Anehnya perhatian yang yang diberikan regulator kepada Telkom tidak sebaik yang
diberikan kepada pemegang ijin baru, Indosat. Alasan yang berulang kali diketengahkan
adalah karena Indosat hendak dijual kepada investor (asing) sehingga perlu perusahaan
nasional (Telkom) yang kuat. Merasa sebagai pendatang baru dan akan dijual, komitmen
manajemen Indosat untuk membangun jaringan baru tentu hanya kecil saja. Hal ini
terbukti dengan munculnya janji untuk menargetkan pembangunan 759 ribu sambungan
menggunakan teknologi wireless, suatu jumlah yang kurang signifikan dalam
meningkatkan teledensity.
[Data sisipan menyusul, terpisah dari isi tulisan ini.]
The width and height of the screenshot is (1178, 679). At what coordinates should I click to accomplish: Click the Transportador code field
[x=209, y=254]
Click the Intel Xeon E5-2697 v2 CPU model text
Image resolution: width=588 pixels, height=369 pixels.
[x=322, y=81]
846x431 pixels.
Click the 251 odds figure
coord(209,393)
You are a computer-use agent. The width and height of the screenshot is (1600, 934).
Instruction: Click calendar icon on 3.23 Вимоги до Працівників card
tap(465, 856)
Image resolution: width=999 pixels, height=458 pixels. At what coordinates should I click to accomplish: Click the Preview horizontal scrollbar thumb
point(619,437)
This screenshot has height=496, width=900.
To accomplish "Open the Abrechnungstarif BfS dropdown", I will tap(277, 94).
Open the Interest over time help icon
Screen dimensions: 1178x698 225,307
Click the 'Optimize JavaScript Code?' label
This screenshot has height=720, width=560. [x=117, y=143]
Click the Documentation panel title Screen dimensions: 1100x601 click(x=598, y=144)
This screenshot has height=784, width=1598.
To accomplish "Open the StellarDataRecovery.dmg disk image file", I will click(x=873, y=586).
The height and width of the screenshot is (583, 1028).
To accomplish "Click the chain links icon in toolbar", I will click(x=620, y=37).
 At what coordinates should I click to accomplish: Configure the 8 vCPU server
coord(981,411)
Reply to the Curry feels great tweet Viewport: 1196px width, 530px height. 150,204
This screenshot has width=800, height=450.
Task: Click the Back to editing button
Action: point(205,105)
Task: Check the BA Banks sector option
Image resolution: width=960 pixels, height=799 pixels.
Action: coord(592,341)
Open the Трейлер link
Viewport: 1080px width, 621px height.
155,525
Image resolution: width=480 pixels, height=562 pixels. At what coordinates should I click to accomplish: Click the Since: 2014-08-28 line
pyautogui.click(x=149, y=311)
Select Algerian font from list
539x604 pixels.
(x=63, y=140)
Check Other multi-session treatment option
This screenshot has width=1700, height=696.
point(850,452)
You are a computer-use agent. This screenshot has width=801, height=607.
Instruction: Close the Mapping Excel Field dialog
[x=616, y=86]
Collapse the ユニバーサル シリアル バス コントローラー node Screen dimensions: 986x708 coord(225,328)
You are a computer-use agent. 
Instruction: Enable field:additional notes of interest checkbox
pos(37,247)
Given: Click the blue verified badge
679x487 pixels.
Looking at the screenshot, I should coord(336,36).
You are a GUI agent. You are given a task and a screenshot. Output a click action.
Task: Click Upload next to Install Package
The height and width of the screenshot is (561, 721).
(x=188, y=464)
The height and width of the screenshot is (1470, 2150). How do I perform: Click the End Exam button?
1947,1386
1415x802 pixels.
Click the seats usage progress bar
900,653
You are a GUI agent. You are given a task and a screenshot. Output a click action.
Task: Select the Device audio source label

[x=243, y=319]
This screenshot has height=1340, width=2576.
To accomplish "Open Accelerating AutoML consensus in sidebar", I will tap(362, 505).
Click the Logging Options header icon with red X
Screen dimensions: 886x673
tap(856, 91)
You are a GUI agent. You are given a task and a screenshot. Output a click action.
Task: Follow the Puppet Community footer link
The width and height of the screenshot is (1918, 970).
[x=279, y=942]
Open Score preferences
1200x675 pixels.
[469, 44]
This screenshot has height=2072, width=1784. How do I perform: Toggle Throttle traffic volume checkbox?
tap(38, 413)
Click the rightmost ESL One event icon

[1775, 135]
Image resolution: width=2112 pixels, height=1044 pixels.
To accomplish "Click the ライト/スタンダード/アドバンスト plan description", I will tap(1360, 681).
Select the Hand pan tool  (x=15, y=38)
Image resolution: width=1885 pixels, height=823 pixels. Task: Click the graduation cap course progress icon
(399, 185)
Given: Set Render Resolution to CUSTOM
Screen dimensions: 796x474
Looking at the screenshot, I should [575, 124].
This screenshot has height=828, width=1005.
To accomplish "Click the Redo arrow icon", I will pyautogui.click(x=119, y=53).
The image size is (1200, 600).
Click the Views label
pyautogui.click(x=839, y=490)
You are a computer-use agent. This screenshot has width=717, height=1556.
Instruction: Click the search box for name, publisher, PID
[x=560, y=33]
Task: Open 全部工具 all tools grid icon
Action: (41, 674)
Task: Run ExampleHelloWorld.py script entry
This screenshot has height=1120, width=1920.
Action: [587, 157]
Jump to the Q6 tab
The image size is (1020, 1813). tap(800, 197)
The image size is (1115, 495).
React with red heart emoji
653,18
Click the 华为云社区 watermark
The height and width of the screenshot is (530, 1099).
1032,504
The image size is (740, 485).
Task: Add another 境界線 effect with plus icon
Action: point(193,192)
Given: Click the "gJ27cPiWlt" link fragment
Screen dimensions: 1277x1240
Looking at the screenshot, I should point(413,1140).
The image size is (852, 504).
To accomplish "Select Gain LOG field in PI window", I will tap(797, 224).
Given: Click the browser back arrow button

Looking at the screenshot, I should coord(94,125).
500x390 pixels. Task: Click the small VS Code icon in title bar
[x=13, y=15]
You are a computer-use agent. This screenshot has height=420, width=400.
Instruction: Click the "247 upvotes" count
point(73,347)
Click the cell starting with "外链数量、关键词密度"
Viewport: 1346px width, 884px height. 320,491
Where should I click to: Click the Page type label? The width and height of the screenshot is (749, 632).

Dapat diduga Indosat akan mengikuti jejak Telkom dalam
memprioritaskan pada pasar yang basah dari pada masuk ke pasar yang tidak potensial.
Sikap kurang transparan, dan keberpihakan kepada monopolis yang ditunjukkan
regulator, serta perilaku pemegang hak duopoli dalam strategi bisnisnya diperkirakan
akan memperlambat laju restrukturisasi pasar industri telekomunikasi di Indonesia.
Apalagi didukung dengan belum tersedianya perangkat legal yang adil dan efisien untuk
mengakomodasi adanya konvergensi telekomunikasi dan teknologi informasi, serta
keengganan pemerintah dan regulator dalam mewujudkan Badan Regulasi
Telekomunikasi (yang) Independen sebagaimana dituntut oleh masyarakat melalui UU
36/1999.
Dikaitkan dengan pertanyaan kedua di awal kolom ini, jika restrukturisasi sektor
telekomunikasi, khususnya pada layanan jaringan dan jasa telekomunikasi tetap hanya
berwujud duopoli, sementara tujuan restrukturisasi adalah mencipatakan pasar yang
diramaikan oleh banyak operator dan semuanya berkompetisi secara sehat, dapatkah
dikatakan bahwa restrukturisasi telah berhasil dilaksanakan dengan baik? Seiring dengan
dinamika sektor telekomunikasi yang selalu ditandai dengan inovasi teknologi, jika
struktur pasar masih seperti sekarang ini dapat dikatakan restrukturisasi belum
memberikan manfaat yang berarti bagi masyarakat. Walahuallam.